The age test that will help you keep up with the Kardashians
ETimes January 22, 2025 08:39 AM

Keeping up with the Kardashians has been quite a task, what with the first family of reality TV setting newer fashion, beauty and lifestyle trends almost every year. Who would have thought they would set health goals too? In July 2024, they took a biological age test during an episode of reality series ‘The Kardashians’ that yielded surprising results. Kim, 43, showed a biological age of 35, while 40-year-old sister Khloe had a cellular age of 28, much to Kim’s chagrin.

But first, what is a biological age test? Well, it has nothing to do with the one on your birth certificate. In layman terms, it’s a test to find out how old the cells of your body are. Dr Andrea Britta Maier, co-director of the Centre for Healthy Longevity at the National University of Singapore, told The New York Times that biological age was “the accumulation of damage we can measure in our body”. This is different from chronological age, which is the number of years we have lived on this earth.

The test that the Kardashian family took is called the Horvath test, named after Professor Steve Horvath, who devised an epigenetic ‘clock’ to measure one’s biological age in 2013. It is still thought of as the gold standard for determining biological age.

There are other longevity-based companies offering biological age tests as well, though they come with hefty price tags. Using epigenetic markers, these tests measure the impact of lifestyle, environment and behaviour on aging.

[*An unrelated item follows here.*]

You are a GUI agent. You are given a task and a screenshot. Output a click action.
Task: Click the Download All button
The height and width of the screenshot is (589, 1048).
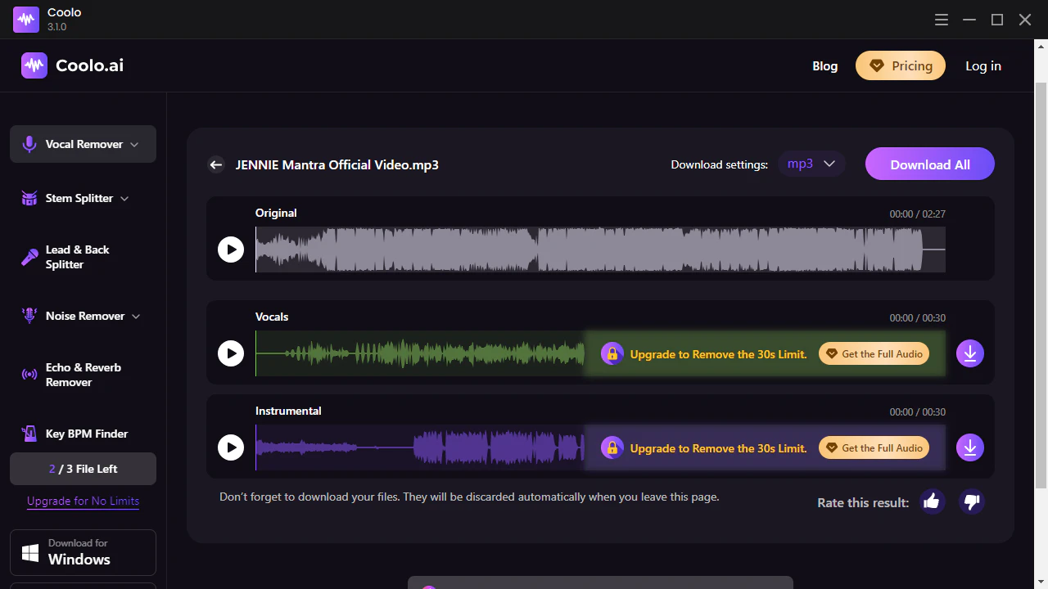pyautogui.click(x=929, y=164)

This can help people adjust their diet, exercise, social interactions and sleep.

Not just celebrities, these tests are finding favour with regular people keen to optimise their health as well. Indians like Rakesh Somani, co-founder of longevity research company Decode Age, also go for periodic biological age tests, calling them “the most sophisticated tools developed to understand the biological ageing process.”

While the epigenetic age test is the most sophisticated and considered the most accurate, there are all kinds of biological age tests. Somani’s favourite is the peripheral blood marker test.

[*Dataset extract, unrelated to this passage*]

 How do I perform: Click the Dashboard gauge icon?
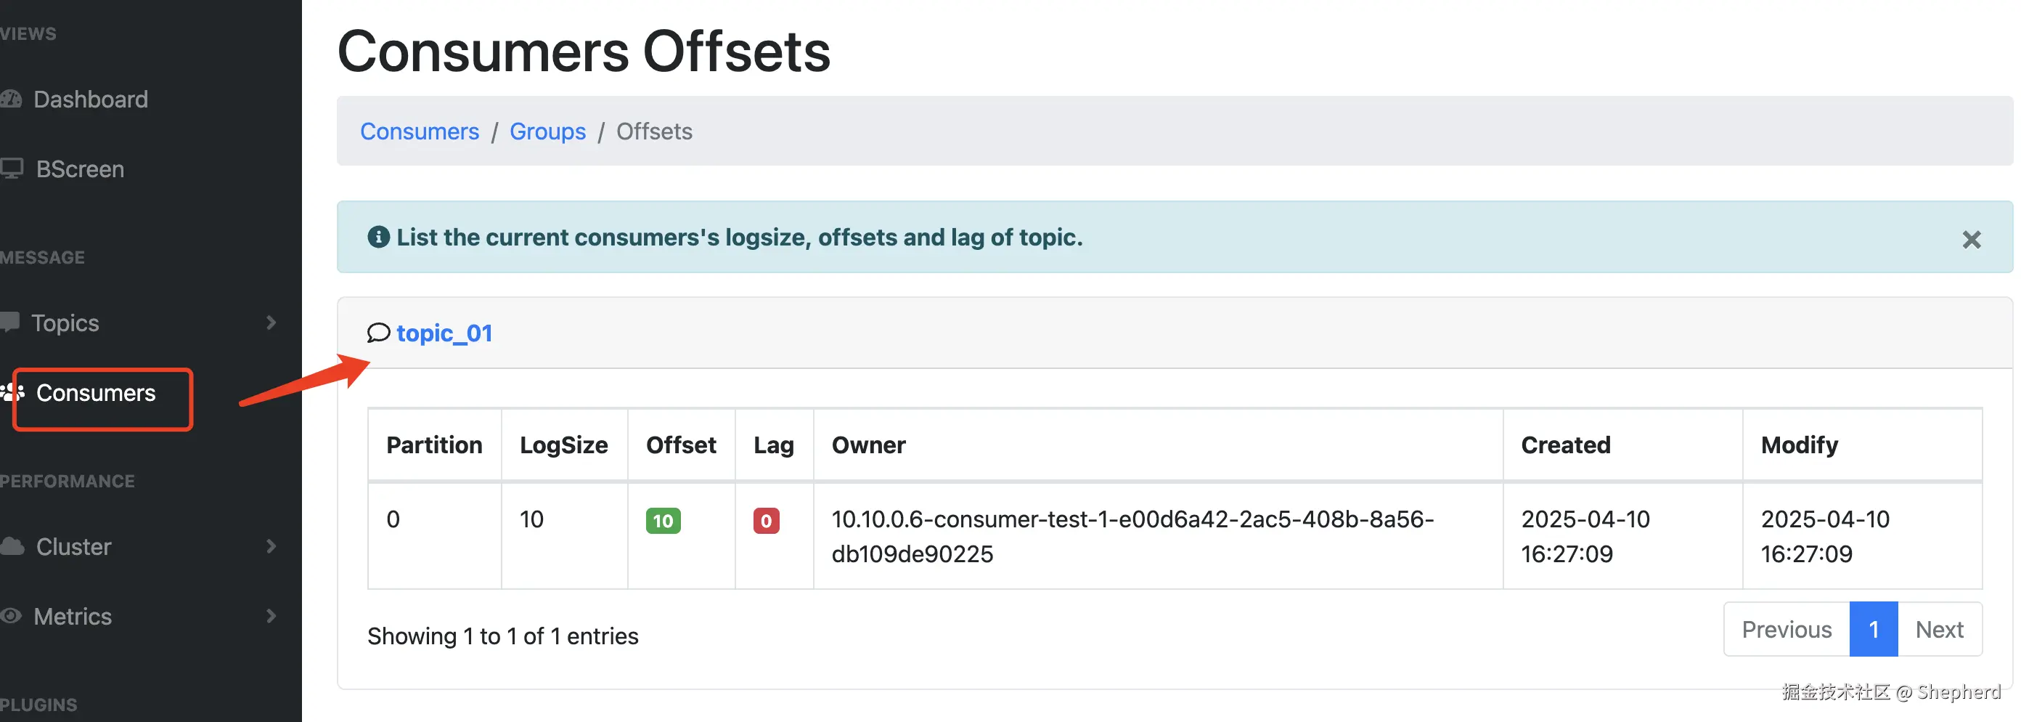11,99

“This is quite simple. It’s just my regular annual blood check of about 70 markers, which are then run through an algorithm to predict my biological age in reference to my chronological age. I find this extremely useful as it tells me which of my blood markers contribute to my accelerated ageing and is actionable to the T,” he says.


There are also transcriptomic clocks (machine learning algorithms that use gene expression data to determine biological age) and lipid clocks, but Somani says these are yet to make it to the market. “But eventually, these are going to be everyday tools. We are working towards something like this using microbiome data, and there will be more based on biomarkers as well. Their fate and timeline in the market though will be decided by how robust, reliable and reproducible they are,” he adds.

However, experts say epigenetic clock s have been designed to assess large groups of people, not individuals. So, the results might not be that reliable. Daniel Belsky, associate professor of epidemiology at Columbia University who developed an epigenetic clock himself, tells NYT, “I think you could say the best of them are not completely useless. But these are not tried and tested clinical tools yet, so they’re more for the curious.”

It’s all part of the craze to live longer and healthier. Longevity guru and former Silicon Valley executive Bryan Johnson, who is now the subject of a Netflix documentary, says he has reversed his biological age by 5.1 years after two years of ‘Blueprint’, the name of his health initiative. During the course of the documentary, his pace of aging dropped from 0.69 to 0.64, meaning that for every year that goes by, he’ll age only by about two-thirds of that year.

But before you rush to get yourself a biological age test, consider this. Since there are no established guidelines, it is tough to tell how accurate the test is. Also, researchers say it still won’t tell you how long you’ll live.